• _EXERCISE DIRECTIONS_: In the records below, substitute "Size Guide" for "Size Chart" and leave everything else unchanged. Give the records back without the pictures.

-- Start TASK INPUTS --

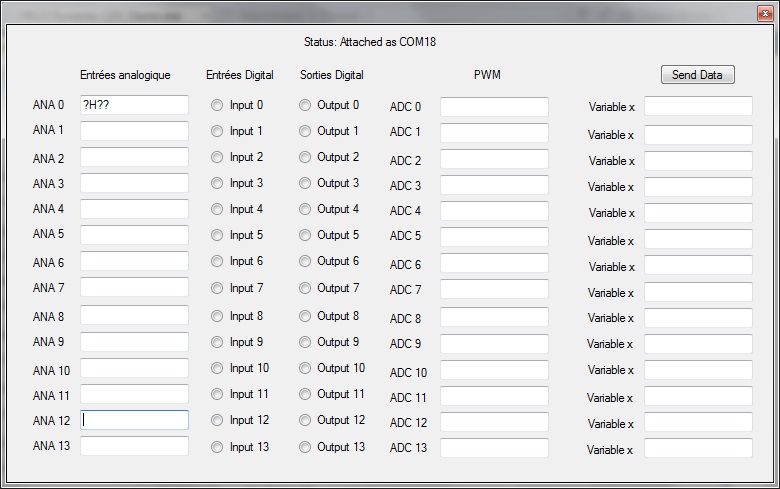Choose the Output 3 radio button
The width and height of the screenshot is (780, 489).
tap(305, 184)
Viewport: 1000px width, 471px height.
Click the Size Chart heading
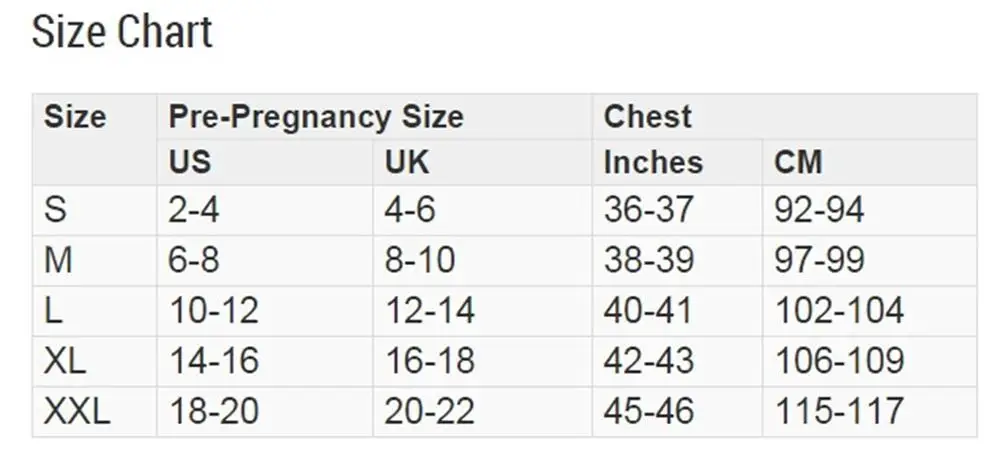point(122,32)
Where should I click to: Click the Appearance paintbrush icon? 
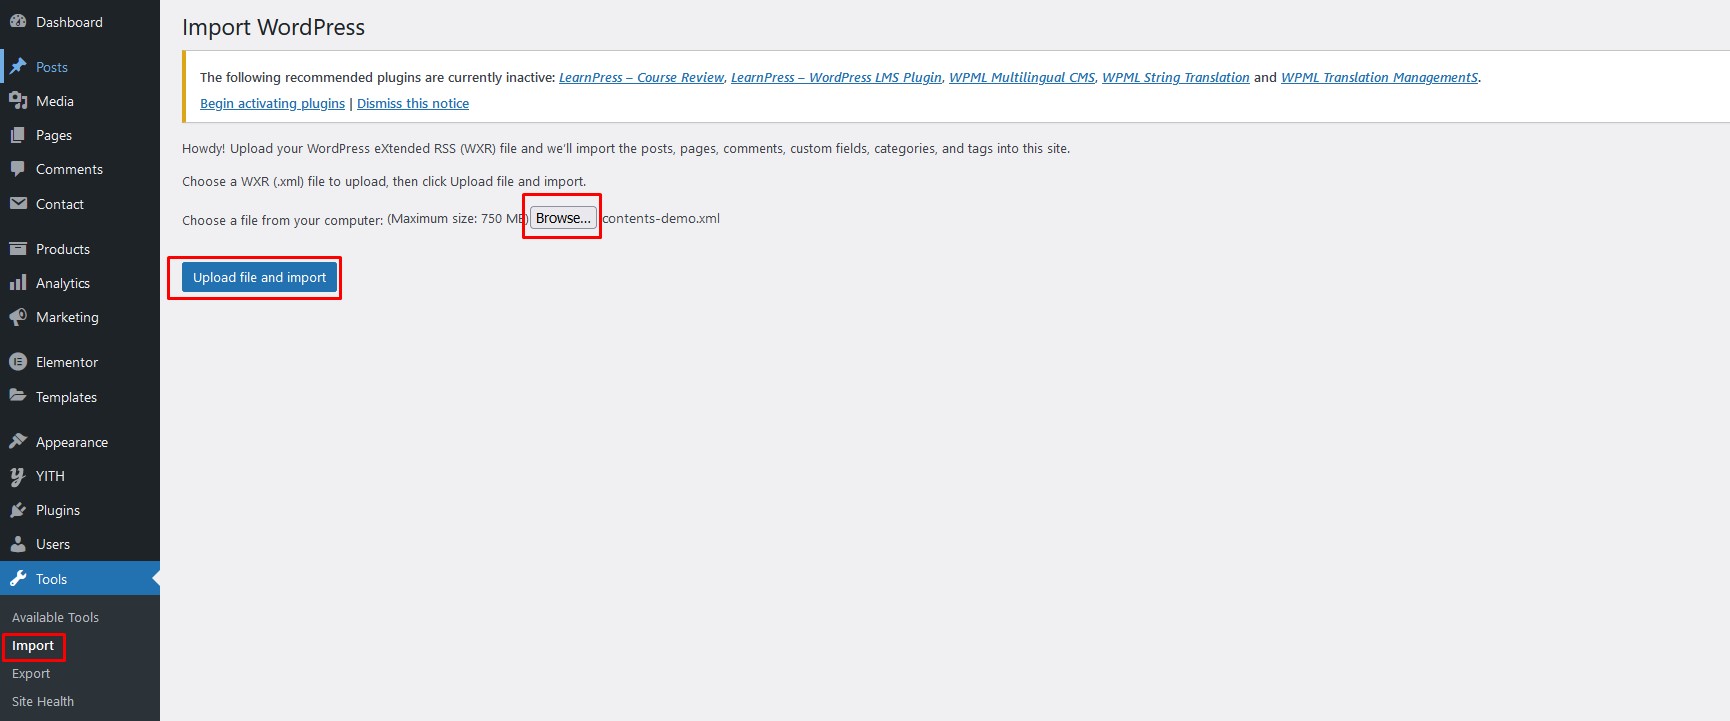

-- End TASK INPUTS --

• _FULL OUTPUT_:
Choose the Output 3 radio button
The width and height of the screenshot is (780, 489).
tap(305, 184)
Viewport: 1000px width, 471px height.
Click the Size Guide heading
point(122,32)
Where should I click to: Click the Appearance paintbrush icon? 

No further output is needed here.